Count how many lines of the items below contain the string "Identify", treating uppercase and lowercase as different. Reply with the number alone.

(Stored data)

# # # #

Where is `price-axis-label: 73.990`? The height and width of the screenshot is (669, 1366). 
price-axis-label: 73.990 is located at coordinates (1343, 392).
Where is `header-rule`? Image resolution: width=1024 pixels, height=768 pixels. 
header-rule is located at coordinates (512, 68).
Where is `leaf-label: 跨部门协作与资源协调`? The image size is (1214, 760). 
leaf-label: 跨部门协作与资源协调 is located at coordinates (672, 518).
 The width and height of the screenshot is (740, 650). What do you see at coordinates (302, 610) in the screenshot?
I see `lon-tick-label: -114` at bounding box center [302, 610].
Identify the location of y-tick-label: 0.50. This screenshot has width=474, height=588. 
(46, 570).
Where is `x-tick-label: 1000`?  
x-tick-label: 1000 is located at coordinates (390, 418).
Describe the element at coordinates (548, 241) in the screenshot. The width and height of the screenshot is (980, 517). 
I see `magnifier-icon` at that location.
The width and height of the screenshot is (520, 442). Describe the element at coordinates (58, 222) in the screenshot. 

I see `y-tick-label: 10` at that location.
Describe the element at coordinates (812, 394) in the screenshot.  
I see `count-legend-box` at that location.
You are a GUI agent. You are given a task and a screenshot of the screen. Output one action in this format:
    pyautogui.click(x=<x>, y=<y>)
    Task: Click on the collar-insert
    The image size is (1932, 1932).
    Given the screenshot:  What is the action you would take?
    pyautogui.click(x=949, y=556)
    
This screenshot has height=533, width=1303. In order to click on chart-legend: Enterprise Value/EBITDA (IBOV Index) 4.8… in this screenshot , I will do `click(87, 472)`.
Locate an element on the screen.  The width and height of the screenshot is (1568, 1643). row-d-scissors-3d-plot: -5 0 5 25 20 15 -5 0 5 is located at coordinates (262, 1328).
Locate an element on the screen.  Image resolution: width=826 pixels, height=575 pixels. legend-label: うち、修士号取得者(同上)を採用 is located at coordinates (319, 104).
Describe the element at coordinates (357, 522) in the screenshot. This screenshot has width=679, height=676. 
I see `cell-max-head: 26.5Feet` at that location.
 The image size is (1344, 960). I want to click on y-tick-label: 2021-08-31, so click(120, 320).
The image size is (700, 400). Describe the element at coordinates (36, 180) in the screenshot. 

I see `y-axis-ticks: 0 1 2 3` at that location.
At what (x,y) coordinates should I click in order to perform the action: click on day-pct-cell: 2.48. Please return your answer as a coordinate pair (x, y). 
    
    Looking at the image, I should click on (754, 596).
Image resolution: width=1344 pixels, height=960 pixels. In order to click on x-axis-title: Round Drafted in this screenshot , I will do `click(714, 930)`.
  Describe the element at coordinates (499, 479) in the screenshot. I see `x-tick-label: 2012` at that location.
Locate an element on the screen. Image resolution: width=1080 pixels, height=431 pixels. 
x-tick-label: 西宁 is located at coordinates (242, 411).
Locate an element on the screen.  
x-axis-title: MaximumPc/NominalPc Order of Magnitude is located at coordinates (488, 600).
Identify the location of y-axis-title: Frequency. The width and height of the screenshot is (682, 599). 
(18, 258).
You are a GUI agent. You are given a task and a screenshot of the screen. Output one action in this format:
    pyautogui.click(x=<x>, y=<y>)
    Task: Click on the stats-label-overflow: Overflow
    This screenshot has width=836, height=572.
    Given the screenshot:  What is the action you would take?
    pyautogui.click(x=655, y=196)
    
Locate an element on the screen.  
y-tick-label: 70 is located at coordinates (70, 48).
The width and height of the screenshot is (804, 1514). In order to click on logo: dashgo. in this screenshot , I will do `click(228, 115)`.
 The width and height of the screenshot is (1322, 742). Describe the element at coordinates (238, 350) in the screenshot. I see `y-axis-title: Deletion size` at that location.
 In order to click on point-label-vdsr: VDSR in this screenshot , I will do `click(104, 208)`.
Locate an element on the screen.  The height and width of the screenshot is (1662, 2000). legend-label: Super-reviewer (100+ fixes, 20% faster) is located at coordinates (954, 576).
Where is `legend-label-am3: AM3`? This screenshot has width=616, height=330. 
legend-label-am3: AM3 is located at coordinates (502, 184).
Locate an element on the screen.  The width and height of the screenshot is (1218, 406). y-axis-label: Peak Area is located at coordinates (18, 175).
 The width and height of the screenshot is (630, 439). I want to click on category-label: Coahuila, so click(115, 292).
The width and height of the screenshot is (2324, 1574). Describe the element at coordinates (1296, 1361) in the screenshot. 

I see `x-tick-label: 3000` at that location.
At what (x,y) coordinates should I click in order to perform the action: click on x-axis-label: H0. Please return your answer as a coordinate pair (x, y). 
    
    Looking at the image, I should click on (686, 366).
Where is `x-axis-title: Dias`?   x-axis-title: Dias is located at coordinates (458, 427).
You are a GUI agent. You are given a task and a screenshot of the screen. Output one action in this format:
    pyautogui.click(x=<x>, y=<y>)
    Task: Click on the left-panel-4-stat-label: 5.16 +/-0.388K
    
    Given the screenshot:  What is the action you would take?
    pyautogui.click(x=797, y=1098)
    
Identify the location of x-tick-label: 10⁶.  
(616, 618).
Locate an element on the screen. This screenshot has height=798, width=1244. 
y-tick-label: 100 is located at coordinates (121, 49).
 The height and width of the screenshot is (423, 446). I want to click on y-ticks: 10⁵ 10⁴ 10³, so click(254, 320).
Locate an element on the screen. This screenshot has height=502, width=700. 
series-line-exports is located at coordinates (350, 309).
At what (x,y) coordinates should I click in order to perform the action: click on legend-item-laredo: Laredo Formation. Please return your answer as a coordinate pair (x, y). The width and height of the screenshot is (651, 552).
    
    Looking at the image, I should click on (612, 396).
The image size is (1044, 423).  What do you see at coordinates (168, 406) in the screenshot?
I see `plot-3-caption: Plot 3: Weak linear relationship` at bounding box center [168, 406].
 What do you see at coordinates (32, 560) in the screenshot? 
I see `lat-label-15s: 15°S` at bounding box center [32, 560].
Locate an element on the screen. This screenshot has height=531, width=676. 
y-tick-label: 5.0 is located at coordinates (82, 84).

# # # #

#### [REPLY]
3